## EXERCISE TEXT
______

Wealth Transfer Tax highlights

  • The Act retains the estate, gift, and generation-skipping transfer (GST) tax and doubles the exemptions for the period 2018-2025.
  • Heirs will continue to have a fair market value basis in inherited assets under both bills, and the gift tax remains in place.
  • Portability of a deceased spouse’s unused exemption is retained.

Corporate and Business Tax highlights

  • The Act reduces the corporate tax rate to a flat rate of 21%.
  • The Act provides a deduction of 20% of qualified business income from a partnership, S-Corporation or sole proprietorship, which results in an effective top rate of 29.6%, subject to a phase-out.
  • The Act allows a 100% first-year expensing of certain depreciable assets for assets placed in service by September 27, 2017, along with a limitation of interest expense deductions.
  • The Act increases Section 179 expensing limits.
  • The Act repeals the corporate AMT.
  • The Act limits net operating loss deductions.
  • The Act imposes a one-time repatriation tax of 15.5% on earnings and profits (liquid) and 8% on illiquid.
  • The Act moves to a territorial tax system for the taxation of income.

Provisions with no changes

  • No change made to the specific identification method for sale of stock (or donative transfers to family or charity), so transfers of stock are not required to be made on a First-in, first-out (FIFO) basis.
  • The contribution limits for IRAs and 401(k) plans are unchanged.
  • The Act does not change the capital gains tax, net investment income tax, or the Medicare surtax.

While we do not provide tax advice, we offer some suggestions to consider with your tax advisors.

  1. Call your accountant to do an estimate of your 2017 taxes before December 31.
  2. Consider whether to prepay 2017 state and local income and/or property taxes, up until the point that it puts you in AMT for 2017. Note that you cannot prepay any 2018 income tax. Consult your tax advisor on whether any part of your property tax may be paid in advance. In 2018, the deduction for state and local income and property taxes will be limited to a total of $10,000. It is important to have your tax advisor run the projected tax impact; for many taxpayers in high-tax states who are already subject to the AMT, a prepayment would not be of benefit.
  3. Check your tax brackets to see if you will be in a different tax bracket and what the marginal tax rate will be next year. If it is a lower rate than this year, then consider deferring income to next year.
  4. Determine whether you will be able to itemize deductions in 2018, in light of the increased standard deduction and the reduced deductions available.
  5. If you are a sole proprietor, LLC member, or partner in a partnership, consider deferring income until next year to take advantage of the new pass-through income deduction.
  6. If you will continue to be an itemizer in 2018, consider whether to defer charitable contributions until next year when there is no phase- out of itemized deductions. Also the AGI limitation for cash gifts to public charities will increase from 50% to 60%.
  7. Consider increasing charitable contributions in 2017 if you won’t have itemized deductions in excess of the standard deduction for 2018, but check on the impact of the phase-out of itemized deductions and the AGI limits on the charitable deduction. It may make sense to set up a donor advised fund so that the donation is deductible in 2017, but distributions can be given to charities in future years.
  8. Consider paying medical expenses this year if it will allow you the medical expense deduction and you won’t be able to itemize next year.
  9. Consider paying expenses that can still be itemized this year, such as tax return fees, appraisal fees for charitable contributions, investment fees and expenses, IRA fees, safe deposit box fees, etc.
  10. Alimony will remain deductible in 2018, but will be disallowed under agreements entered into after December 31, 2018. So If you are in a divorce situation, try to get a property settlement agreement executed by December 31, 2018.
  11. Finalize at least one part of a like-kind exchange of property other than real estate by the end of 2017.
  12. The conference bill doesn’t contain the FIFO rules for accounting for stock, so investors may continue to use specific identification for the sale or transfer of stock.

______

## DATASET CONTENT
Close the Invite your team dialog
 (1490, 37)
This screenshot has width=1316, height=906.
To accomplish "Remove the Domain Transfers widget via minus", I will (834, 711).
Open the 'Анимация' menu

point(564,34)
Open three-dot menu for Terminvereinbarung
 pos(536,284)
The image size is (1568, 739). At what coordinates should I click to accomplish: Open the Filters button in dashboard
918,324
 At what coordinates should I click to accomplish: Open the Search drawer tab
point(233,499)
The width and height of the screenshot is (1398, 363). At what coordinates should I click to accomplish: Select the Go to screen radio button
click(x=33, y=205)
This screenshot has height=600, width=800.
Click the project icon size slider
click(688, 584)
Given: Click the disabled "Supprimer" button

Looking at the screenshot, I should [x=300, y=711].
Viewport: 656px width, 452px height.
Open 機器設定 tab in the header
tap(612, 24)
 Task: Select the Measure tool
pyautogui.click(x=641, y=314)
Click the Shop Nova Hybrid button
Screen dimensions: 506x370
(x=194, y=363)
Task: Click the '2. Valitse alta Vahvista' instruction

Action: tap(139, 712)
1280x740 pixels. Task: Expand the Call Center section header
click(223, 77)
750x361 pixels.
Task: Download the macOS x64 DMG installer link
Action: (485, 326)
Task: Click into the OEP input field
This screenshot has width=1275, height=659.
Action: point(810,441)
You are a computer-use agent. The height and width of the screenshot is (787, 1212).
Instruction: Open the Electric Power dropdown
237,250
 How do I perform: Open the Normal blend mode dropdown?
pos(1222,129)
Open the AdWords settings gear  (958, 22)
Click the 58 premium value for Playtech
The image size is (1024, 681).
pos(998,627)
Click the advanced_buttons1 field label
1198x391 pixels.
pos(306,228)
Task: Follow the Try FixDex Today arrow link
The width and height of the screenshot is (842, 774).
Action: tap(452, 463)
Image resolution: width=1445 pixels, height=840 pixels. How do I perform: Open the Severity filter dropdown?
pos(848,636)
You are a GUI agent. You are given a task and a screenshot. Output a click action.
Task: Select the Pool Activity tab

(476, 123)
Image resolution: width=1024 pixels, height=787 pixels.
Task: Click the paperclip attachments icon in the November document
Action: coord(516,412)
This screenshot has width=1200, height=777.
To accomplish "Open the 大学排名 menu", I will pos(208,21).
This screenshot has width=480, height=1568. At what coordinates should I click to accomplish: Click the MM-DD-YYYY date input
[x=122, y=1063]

______

## ACTIVITY LIST
• a. Answer these questions from the tax summary above, one line each:
(i) What flat rate does the Act set for the corporate tax?
(ii) In 2018, what total limit applies to the deduction for state and local income and property taxes?
(iii) To what percentage will the AGI limitation for cash gifts to public charities increase?
• b. Can you sum up the tax summary above in two sentences?

## TASK RESPONSES
• a.
(i) 21%
(ii) $10,000
(iii) 60%

• b. The Act keeps the estate, gift, and GST taxes with doubled exemptions for 2018-2025 and cuts the corporate tax rate to a flat 21%. It also adds a 20% deduction for qualified business income from pass-through businesses, leaves capital gains tax and IRA and 401(k) limits unchanged, and is followed by suggestions to consider with tax advisors, such as estimating 2017 taxes before December 31, deferring income to next year, and timing charitable contributions and medical expenses.